In my quest to "understand" the brewing process and to increase sweetness in my brews, I am getting confused on these two terms.
I thought maltiness is refering to sweetness, but I think I'm wrong. A "maltier" brew does not mean a sweeter flavor, right? I would actually have to add something like what I came across below:

Sucrose - table sugar, cane sugar, beet sugar, dehydrated cane juice
priming & boosting ABV if you don't mind a cidery flavor
alpha D-fructose + beta D-glucose = sucrose
Dextrose - Brewer's sugar Priming & boosting ABV without that cidery flavor
Maltodextrin - MD, malto dextrin (not to be confused with Dextrin Malt which is the grain form)
non-fermentable used to boost body & mouthfeel
Lactose - Milk sugar - non-fermentable used to add sweetness
Maltose - the main fermentable derived from barley
Glucose - half of a Maltose, also found in honey and corn syrup. ABV booster
Fructose - fruit sugar, found in honey, corn syrup and high-fructose corn syrup ABV booster
Invert sugar - glucose + fructose (but slightly different twists)

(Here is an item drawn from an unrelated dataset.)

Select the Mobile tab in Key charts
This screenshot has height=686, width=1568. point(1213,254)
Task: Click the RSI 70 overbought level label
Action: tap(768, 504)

belgian candy sugar - slightly caramelized invert sugar

But I'm confused. What could I add to increase the sweetness? If I add cane sugar, I crank up the ABV and make for happy yeast, but not necessarily the sweetness. Fructose would have the same affect, right?
Where would I add, and what exactly, of the _ose family to increase sweetness factors? If I add it at the secondary stage, I'm concerned that all I'm doing is starting the CO2 affect early, as in bottling. Not really crazy about adding fruit to my kegs.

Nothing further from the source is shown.